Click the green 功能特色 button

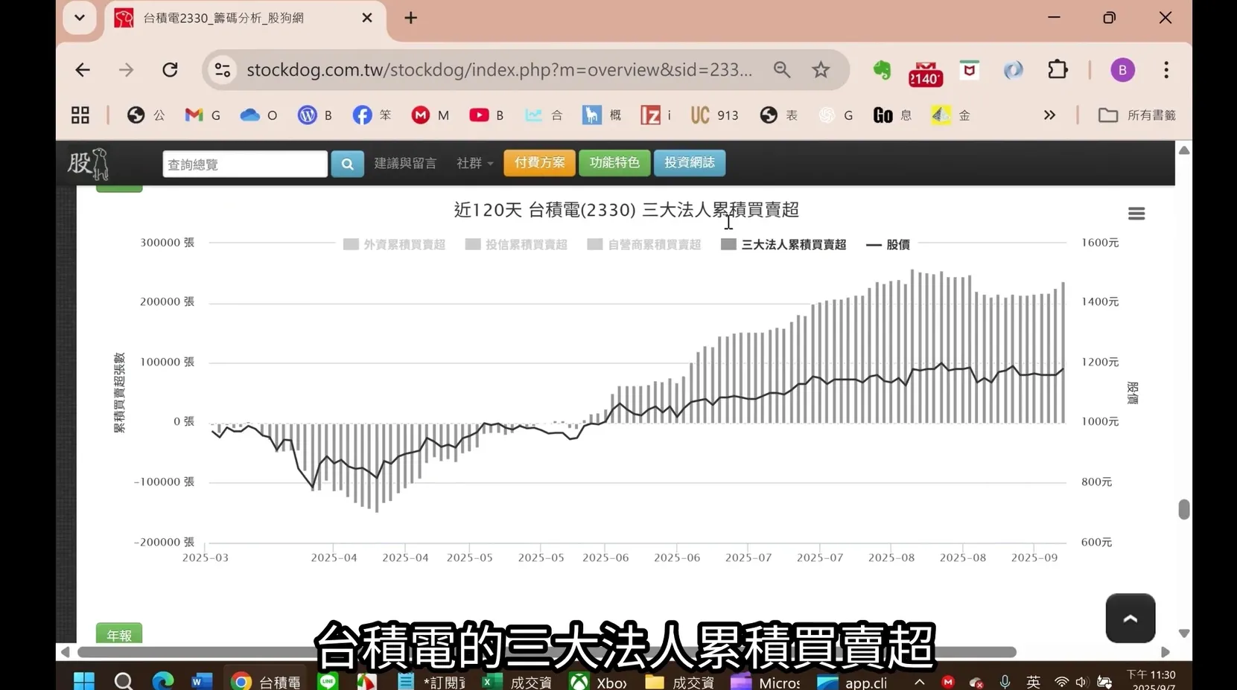click(614, 162)
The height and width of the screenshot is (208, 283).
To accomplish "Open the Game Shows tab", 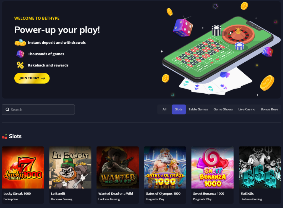I will click(x=223, y=109).
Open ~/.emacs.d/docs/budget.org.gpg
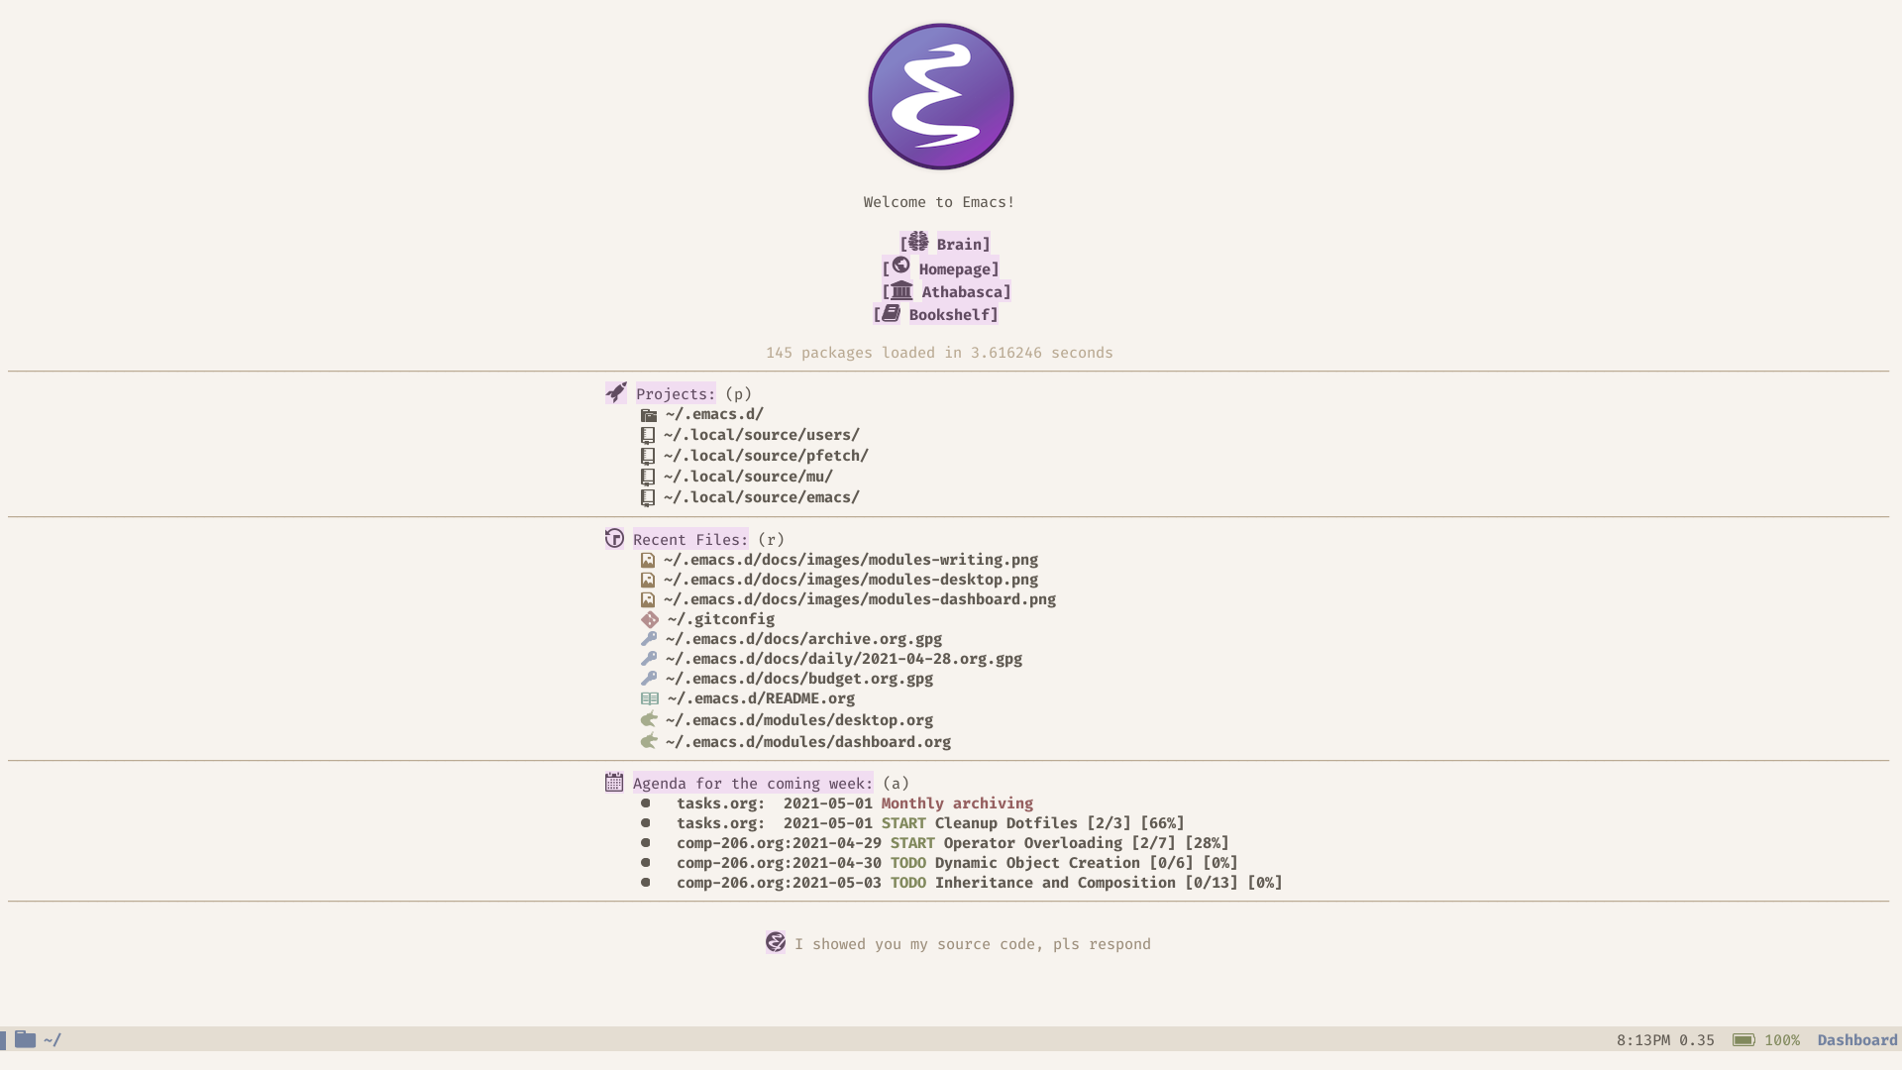The height and width of the screenshot is (1070, 1902). 796,678
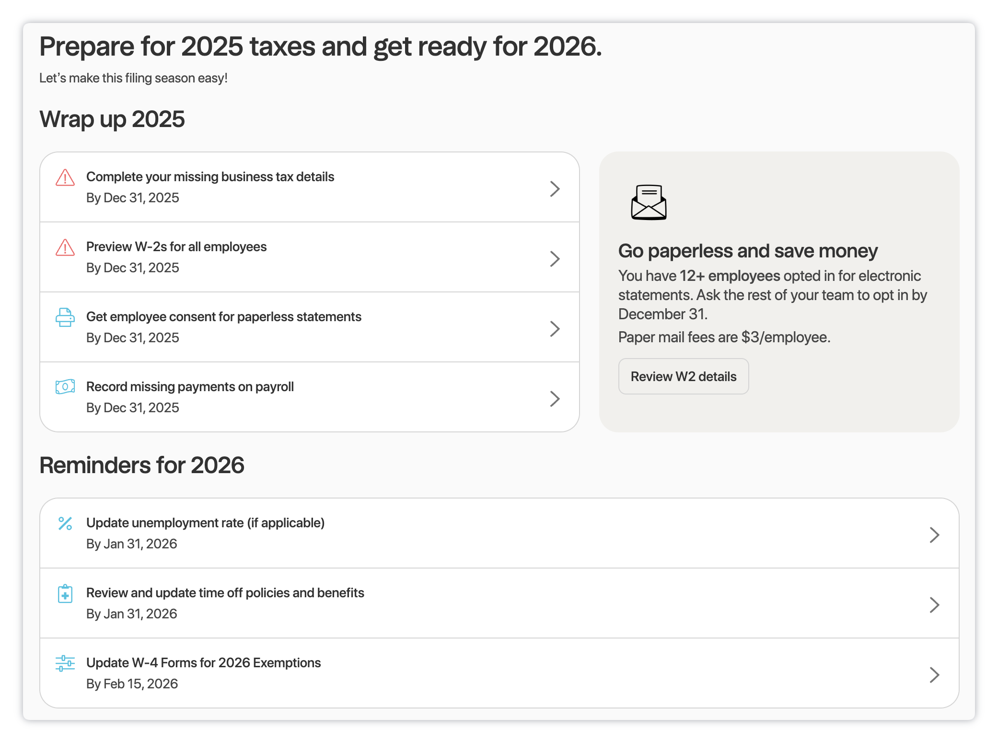The height and width of the screenshot is (743, 998).
Task: Click percent icon for unemployment rate update
Action: 65,523
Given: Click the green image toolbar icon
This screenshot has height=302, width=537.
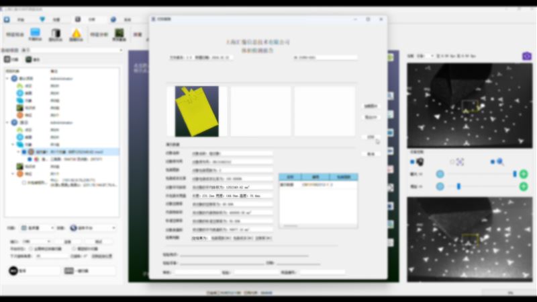Looking at the screenshot, I should pyautogui.click(x=119, y=34).
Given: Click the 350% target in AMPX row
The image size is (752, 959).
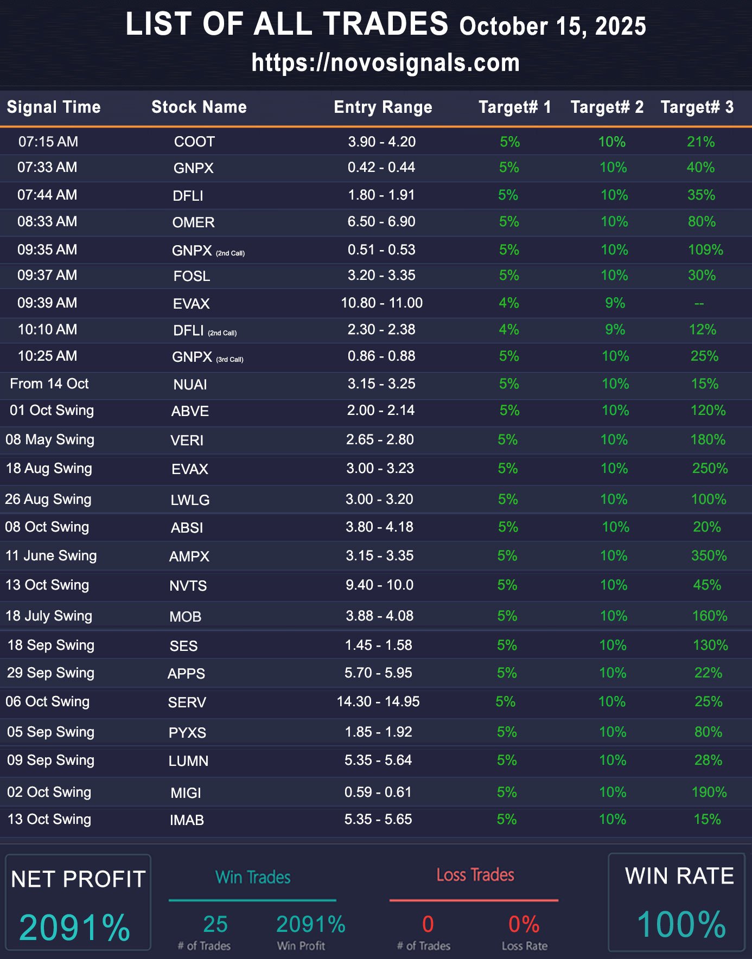Looking at the screenshot, I should [708, 555].
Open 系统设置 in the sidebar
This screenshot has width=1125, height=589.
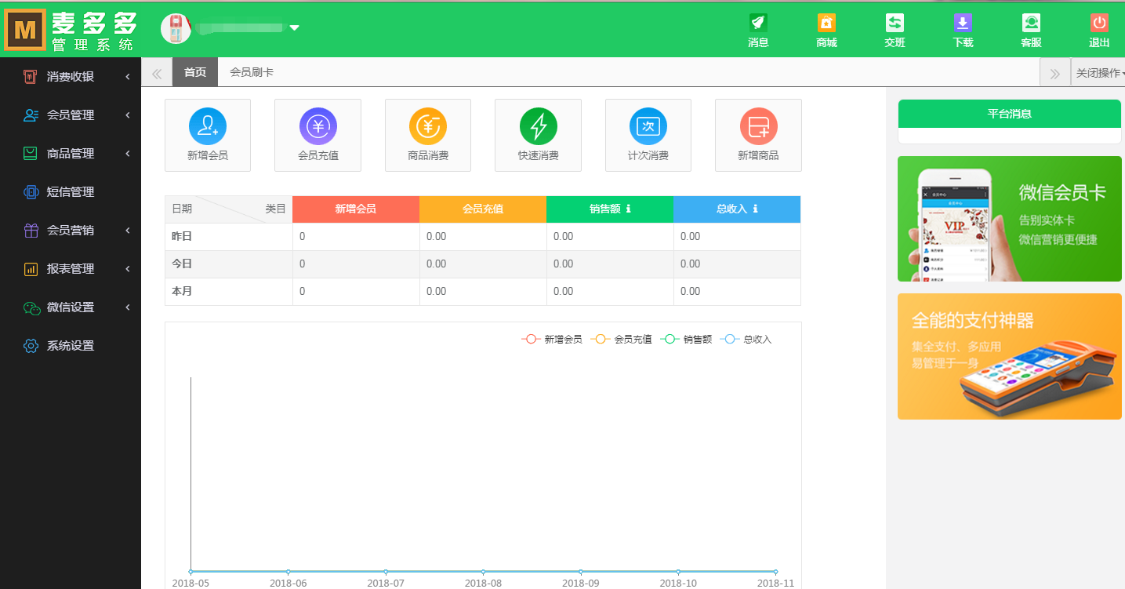(71, 346)
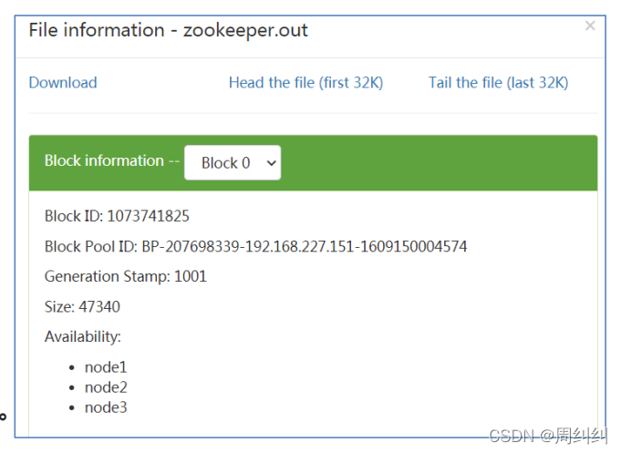
Task: Click the bullet point beside node3
Action: pos(73,408)
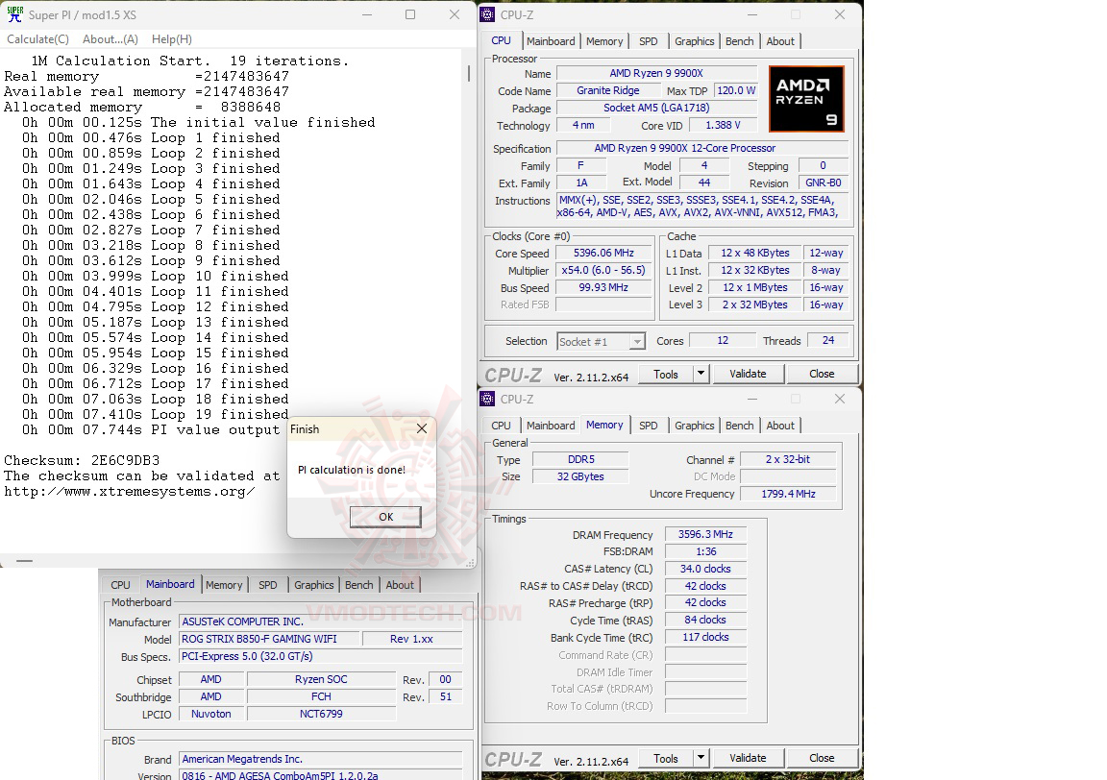Open the Tools dropdown in the bottom CPU-Z window
This screenshot has height=780, width=1107.
(x=673, y=758)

WORK ITEM:
For the listing above, identify each line bearing "Given".

EXERCISE SOLUTION:
Given: Click the green image toolbar icon
Given: Click the 350% target in AMPX row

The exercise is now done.